Rewrite every line of the records below as a Markdown table with two columns, "Row" for the row number and "Line" for the line itself, leaving out blank lines.

Stored entries
** Start **

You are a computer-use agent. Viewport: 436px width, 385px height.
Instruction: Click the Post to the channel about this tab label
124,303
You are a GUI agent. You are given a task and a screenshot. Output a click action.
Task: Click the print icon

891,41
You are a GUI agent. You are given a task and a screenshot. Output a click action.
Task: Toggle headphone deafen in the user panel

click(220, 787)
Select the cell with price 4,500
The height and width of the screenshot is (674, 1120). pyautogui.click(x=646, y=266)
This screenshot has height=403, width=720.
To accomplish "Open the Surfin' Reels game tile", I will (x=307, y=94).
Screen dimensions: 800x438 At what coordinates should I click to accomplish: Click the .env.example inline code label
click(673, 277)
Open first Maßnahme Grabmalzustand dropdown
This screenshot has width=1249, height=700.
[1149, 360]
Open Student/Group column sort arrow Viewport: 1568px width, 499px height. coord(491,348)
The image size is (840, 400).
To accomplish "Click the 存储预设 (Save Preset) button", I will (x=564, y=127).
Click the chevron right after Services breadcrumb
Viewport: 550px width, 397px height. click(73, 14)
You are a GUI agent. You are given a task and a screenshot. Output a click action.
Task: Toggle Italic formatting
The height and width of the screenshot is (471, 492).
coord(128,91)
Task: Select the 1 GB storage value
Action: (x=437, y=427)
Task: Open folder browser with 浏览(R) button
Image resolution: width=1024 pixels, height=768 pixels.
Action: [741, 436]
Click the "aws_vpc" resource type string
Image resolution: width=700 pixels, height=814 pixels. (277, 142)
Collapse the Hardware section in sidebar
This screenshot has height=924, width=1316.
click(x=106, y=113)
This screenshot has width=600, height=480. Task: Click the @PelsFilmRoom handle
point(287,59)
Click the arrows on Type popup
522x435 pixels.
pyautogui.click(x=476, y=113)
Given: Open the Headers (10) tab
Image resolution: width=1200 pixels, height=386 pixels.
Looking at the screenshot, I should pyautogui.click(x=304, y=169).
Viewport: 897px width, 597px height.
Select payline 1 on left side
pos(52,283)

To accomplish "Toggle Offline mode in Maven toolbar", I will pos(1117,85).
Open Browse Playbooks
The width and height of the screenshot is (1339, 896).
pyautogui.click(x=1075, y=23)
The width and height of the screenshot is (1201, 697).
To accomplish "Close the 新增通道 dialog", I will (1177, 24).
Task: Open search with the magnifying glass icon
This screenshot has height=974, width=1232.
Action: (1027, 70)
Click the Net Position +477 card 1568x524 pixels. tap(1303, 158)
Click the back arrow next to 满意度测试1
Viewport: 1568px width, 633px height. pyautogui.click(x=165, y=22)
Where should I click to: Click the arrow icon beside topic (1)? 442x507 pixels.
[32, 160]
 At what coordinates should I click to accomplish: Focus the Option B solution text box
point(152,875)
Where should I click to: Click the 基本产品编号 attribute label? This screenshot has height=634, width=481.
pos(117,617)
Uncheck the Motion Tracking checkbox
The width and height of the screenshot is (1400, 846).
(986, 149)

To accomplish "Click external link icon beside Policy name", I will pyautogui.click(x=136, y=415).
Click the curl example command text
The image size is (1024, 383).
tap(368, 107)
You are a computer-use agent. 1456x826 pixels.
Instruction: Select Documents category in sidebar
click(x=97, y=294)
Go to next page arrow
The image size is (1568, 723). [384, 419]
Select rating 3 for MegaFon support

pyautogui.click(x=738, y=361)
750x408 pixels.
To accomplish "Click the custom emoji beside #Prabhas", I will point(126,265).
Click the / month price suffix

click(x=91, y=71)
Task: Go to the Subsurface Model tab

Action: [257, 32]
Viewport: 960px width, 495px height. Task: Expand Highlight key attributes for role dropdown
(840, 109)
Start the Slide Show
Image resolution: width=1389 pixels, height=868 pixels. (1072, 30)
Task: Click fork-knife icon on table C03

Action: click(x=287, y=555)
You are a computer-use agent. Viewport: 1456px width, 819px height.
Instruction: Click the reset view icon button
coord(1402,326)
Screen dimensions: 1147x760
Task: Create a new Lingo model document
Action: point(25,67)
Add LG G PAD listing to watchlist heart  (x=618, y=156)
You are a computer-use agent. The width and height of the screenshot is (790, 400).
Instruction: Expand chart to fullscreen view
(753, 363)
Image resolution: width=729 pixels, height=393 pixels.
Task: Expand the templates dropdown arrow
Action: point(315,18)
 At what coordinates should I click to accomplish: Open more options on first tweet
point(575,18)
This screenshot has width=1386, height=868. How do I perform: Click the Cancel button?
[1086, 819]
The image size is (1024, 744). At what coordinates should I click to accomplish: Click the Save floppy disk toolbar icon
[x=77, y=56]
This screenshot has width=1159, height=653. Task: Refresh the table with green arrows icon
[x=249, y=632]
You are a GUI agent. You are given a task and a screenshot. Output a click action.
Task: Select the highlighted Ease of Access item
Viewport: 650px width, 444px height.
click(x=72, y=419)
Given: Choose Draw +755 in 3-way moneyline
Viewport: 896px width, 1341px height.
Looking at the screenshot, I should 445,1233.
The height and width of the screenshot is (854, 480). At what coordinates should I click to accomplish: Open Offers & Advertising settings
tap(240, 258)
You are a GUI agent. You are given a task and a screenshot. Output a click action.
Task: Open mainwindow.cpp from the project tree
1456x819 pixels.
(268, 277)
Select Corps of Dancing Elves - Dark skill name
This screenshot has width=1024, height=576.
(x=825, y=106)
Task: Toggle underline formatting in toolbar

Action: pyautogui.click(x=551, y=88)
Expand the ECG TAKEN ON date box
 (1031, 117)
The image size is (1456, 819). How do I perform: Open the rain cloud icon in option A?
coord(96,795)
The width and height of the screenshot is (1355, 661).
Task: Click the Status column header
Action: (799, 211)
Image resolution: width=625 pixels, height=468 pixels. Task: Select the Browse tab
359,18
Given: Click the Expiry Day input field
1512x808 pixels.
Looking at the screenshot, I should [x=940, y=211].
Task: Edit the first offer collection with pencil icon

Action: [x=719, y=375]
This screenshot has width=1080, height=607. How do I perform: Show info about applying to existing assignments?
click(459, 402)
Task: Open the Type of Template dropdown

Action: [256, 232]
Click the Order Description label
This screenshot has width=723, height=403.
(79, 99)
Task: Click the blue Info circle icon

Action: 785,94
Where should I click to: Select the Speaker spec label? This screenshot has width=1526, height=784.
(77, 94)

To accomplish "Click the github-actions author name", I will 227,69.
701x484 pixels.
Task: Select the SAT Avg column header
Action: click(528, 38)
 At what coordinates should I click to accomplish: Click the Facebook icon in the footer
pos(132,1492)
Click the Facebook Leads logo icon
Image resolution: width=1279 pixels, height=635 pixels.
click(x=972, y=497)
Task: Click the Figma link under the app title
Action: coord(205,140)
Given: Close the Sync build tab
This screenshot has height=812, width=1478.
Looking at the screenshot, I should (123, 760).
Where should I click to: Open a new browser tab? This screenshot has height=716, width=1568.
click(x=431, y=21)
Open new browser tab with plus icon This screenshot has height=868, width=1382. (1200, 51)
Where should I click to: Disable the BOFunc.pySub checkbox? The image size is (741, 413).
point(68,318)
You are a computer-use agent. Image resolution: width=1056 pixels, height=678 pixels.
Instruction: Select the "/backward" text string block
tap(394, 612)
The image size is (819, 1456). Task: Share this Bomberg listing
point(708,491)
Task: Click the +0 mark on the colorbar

** End **

Response for this exercise:
| Row | Line |
|---|---|
| 1 | You are a computer-use agent. Viewport: 436px width, 385px height. |
| 2 | Instruction: Click the Post to the channel about this tab label |
| 3 | 124,303 |
| 4 | You are a GUI agent. You are given a task and a screenshot. Output a click action. |
| 5 | Task: Click the print icon |
| 6 | 891,41 |
| 7 | You are a GUI agent. You are given a task and a screenshot. Output a click action. |
| 8 | Task: Toggle headphone deafen in the user panel |
| 9 | click(220, 787) |
| 10 | Select the cell with price 4,500 |
| 11 | The height and width of the screenshot is (674, 1120). pyautogui.click(x=646, y=266) |
| 12 | This screenshot has height=403, width=720. |
| 13 | To accomplish "Open the Surfin' Reels game tile", I will (x=307, y=94). |
| 14 | Screen dimensions: 800x438 At what coordinates should I click to accomplish: Click the .env.example inline code label |
| 15 | click(673, 277) |
| 16 | Open first Maßnahme Grabmalzustand dropdown |
| 17 | This screenshot has width=1249, height=700. |
| 18 | [1149, 360] |
| 19 | Open Student/Group column sort arrow Viewport: 1568px width, 499px height. coord(491,348) |
| 20 | The image size is (840, 400). |
| 21 | To accomplish "Click the 存储预设 (Save Preset) button", I will (x=564, y=127). |
| 22 | Click the chevron right after Services breadcrumb |
| 23 | Viewport: 550px width, 397px height. click(73, 14) |
| 24 | You are a GUI agent. You are given a task and a screenshot. Output a click action. |
| 25 | Task: Toggle Italic formatting |
| 26 | The height and width of the screenshot is (471, 492). |
| 27 | coord(128,91) |
| 28 | Task: Select the 1 GB storage value |
| 29 | Action: (x=437, y=427) |
| 30 | Task: Open folder browser with 浏览(R) button |
| 31 | Image resolution: width=1024 pixels, height=768 pixels. |
| 32 | Action: [741, 436] |
| 33 | Click the "aws_vpc" resource type string |
| 34 | Image resolution: width=700 pixels, height=814 pixels. (277, 142) |
| 35 | Collapse the Hardware section in sidebar |
| 36 | This screenshot has height=924, width=1316. |
| 37 | click(x=106, y=113) |
| 38 | This screenshot has width=600, height=480. Task: Click the @PelsFilmRoom handle |
| 39 | point(287,59) |
| 40 | Click the arrows on Type popup |
| 41 | 522x435 pixels. |
| 42 | pyautogui.click(x=476, y=113) |
| 43 | Given: Open the Headers (10) tab |
| 44 | Image resolution: width=1200 pixels, height=386 pixels. |
| 45 | Looking at the screenshot, I should pyautogui.click(x=304, y=169). |
| 46 | Viewport: 897px width, 597px height. |
| 47 | Select payline 1 on left side |
| 48 | pos(52,283) |
| 49 | To accomplish "Toggle Offline mode in Maven toolbar", I will pos(1117,85). |
| 50 | Open Browse Playbooks |
| 51 | The width and height of the screenshot is (1339, 896). |
| 52 | pyautogui.click(x=1075, y=23) |
| 53 | The width and height of the screenshot is (1201, 697). |
| 54 | To accomplish "Close the 新增通道 dialog", I will (1177, 24). |
| 55 | Task: Open search with the magnifying glass icon |
| 56 | This screenshot has height=974, width=1232. |
| 57 | Action: (1027, 70) |
| 58 | Click the Net Position +477 card 1568x524 pixels. tap(1303, 158) |
| 59 | Click the back arrow next to 满意度测试1 |
| 60 | Viewport: 1568px width, 633px height. pyautogui.click(x=165, y=22) |
| 61 | Where should I click to: Click the arrow icon beside topic (1)? 442x507 pixels. |
| 62 | [32, 160] |
| 63 |  At what coordinates should I click to accomplish: Focus the Option B solution text box |
| 64 | point(152,875) |
| 65 | Where should I click to: Click the 基本产品编号 attribute label? This screenshot has height=634, width=481. |
| 66 | pos(117,617) |
| 67 | Uncheck the Motion Tracking checkbox |
| 68 | The width and height of the screenshot is (1400, 846). |
| 69 | (986, 149) |
| 70 | To accomplish "Click external link icon beside Policy name", I will pyautogui.click(x=136, y=415). |
| 71 | Click the curl example command text |
| 72 | The image size is (1024, 383). |
| 73 | tap(368, 107) |
| 74 | You are a computer-use agent. 1456x826 pixels. |
| 75 | Instruction: Select Documents category in sidebar |
| 76 | click(x=97, y=294) |
| 77 | Go to next page arrow |
| 78 | The image size is (1568, 723). [384, 419] |
| 79 | Select rating 3 for MegaFon support |
| 80 | pyautogui.click(x=738, y=361) |
| 81 | 750x408 pixels. |
| 82 | To accomplish "Click the custom emoji beside #Prabhas", I will point(126,265). |
| 83 | Click the / month price suffix |
| 84 | click(x=91, y=71) |
| 85 | Task: Go to the Subsurface Model tab |
| 86 | Action: [257, 32] |
| 87 | Viewport: 960px width, 495px height. Task: Expand Highlight key attributes for role dropdown |
| 88 | (840, 109) |
| 89 | Start the Slide Show |
| 90 | Image resolution: width=1389 pixels, height=868 pixels. (1072, 30) |
| 91 | Task: Click fork-knife icon on table C03 |
| 92 | Action: click(x=287, y=555) |
| 93 | You are a computer-use agent. Viewport: 1456px width, 819px height. |
| 94 | Instruction: Click the reset view icon button |
| 95 | coord(1402,326) |
| 96 | Screen dimensions: 1147x760 |
| 97 | Task: Create a new Lingo model document |
| 98 | Action: point(25,67) |
| 99 | Add LG G PAD listing to watchlist heart  (x=618, y=156) |
| 100 | You are a computer-use agent. The width and height of the screenshot is (790, 400). |
| 101 | Instruction: Expand chart to fullscreen view |
| 102 | (753, 363) |
| 103 | Image resolution: width=729 pixels, height=393 pixels. |
| 104 | Task: Expand the templates dropdown arrow |
| 105 | Action: point(315,18) |
| 106 |  At what coordinates should I click to accomplish: Open more options on first tweet |
| 107 | point(575,18) |
| 108 | This screenshot has width=1386, height=868. How do I perform: Click the Cancel button? |
| 109 | [1086, 819] |
| 110 | The image size is (1024, 744). At what coordinates should I click to accomplish: Click the Save floppy disk toolbar icon |
| 111 | [x=77, y=56] |
| 112 | This screenshot has width=1159, height=653. Task: Refresh the table with green arrows icon |
| 113 | [x=249, y=632] |
| 114 | You are a GUI agent. You are given a task and a screenshot. Output a click action. |
| 115 | Task: Select the highlighted Ease of Access item |
| 116 | Viewport: 650px width, 444px height. |
| 117 | click(x=72, y=419) |
| 118 | Given: Choose Draw +755 in 3-way moneyline |
| 119 | Viewport: 896px width, 1341px height. |
| 120 | Looking at the screenshot, I should 445,1233. |
| 121 | The height and width of the screenshot is (854, 480). At what coordinates should I click to accomplish: Open Offers & Advertising settings |
| 122 | tap(240, 258) |
| 123 | You are a GUI agent. You are given a task and a screenshot. Output a click action. |
| 124 | Task: Open mainwindow.cpp from the project tree |
| 125 | 1456x819 pixels. |
| 126 | (268, 277) |
| 127 | Select Corps of Dancing Elves - Dark skill name |
| 128 | This screenshot has width=1024, height=576. |
| 129 | (x=825, y=106) |
| 130 | Task: Toggle underline formatting in toolbar |
| 131 | Action: pyautogui.click(x=551, y=88) |
| 132 | Expand the ECG TAKEN ON date box |
| 133 |  (1031, 117) |
| 134 | The image size is (1456, 819). How do I perform: Open the rain cloud icon in option A? |
| 135 | coord(96,795) |
| 136 | The width and height of the screenshot is (1355, 661). |
| 137 | Task: Click the Status column header |
| 138 | Action: (799, 211) |
| 139 | Image resolution: width=625 pixels, height=468 pixels. Task: Select the Browse tab |
| 140 | 359,18 |
| 141 | Given: Click the Expiry Day input field |
| 142 | 1512x808 pixels. |
| 143 | Looking at the screenshot, I should [x=940, y=211]. |
| 144 | Task: Edit the first offer collection with pencil icon |
| 145 | Action: [x=719, y=375] |
| 146 | This screenshot has width=1080, height=607. How do I perform: Show info about applying to existing assignments? |
| 147 | click(459, 402) |
| 148 | Task: Open the Type of Template dropdown |
| 149 | Action: [256, 232] |
| 150 | Click the Order Description label |
| 151 | This screenshot has width=723, height=403. |
| 152 | (79, 99) |
| 153 | Task: Click the blue Info circle icon |
| 154 | Action: 785,94 |
| 155 | Where should I click to: Select the Speaker spec label? This screenshot has width=1526, height=784. |
| 156 | (77, 94) |
| 157 | To accomplish "Click the github-actions author name", I will 227,69. |
| 158 | 701x484 pixels. |
| 159 | Task: Select the SAT Avg column header |
| 160 | Action: click(528, 38) |
| 161 |  At what coordinates should I click to accomplish: Click the Facebook icon in the footer |
| 162 | pos(132,1492) |
| 163 | Click the Facebook Leads logo icon |
| 164 | Image resolution: width=1279 pixels, height=635 pixels. |
| 165 | click(x=972, y=497) |
| 166 | Task: Click the Figma link under the app title |
| 167 | Action: coord(205,140) |
| 168 | Given: Close the Sync build tab |
| 169 | This screenshot has height=812, width=1478. |
| 170 | Looking at the screenshot, I should (123, 760). |
| 171 | Where should I click to: Open a new browser tab? This screenshot has height=716, width=1568. |
| 172 | click(x=431, y=21) |
| 173 | Open new browser tab with plus icon This screenshot has height=868, width=1382. (1200, 51) |
| 174 | Where should I click to: Disable the BOFunc.pySub checkbox? The image size is (741, 413). |
| 175 | point(68,318) |
| 176 | You are a computer-use agent. Image resolution: width=1056 pixels, height=678 pixels. |
| 177 | Instruction: Select the "/backward" text string block |
| 178 | tap(394, 612) |
| 179 | The image size is (819, 1456). Task: Share this Bomberg listing |
| 180 | point(708,491) |
| 181 | Task: Click the +0 mark on the colorbar |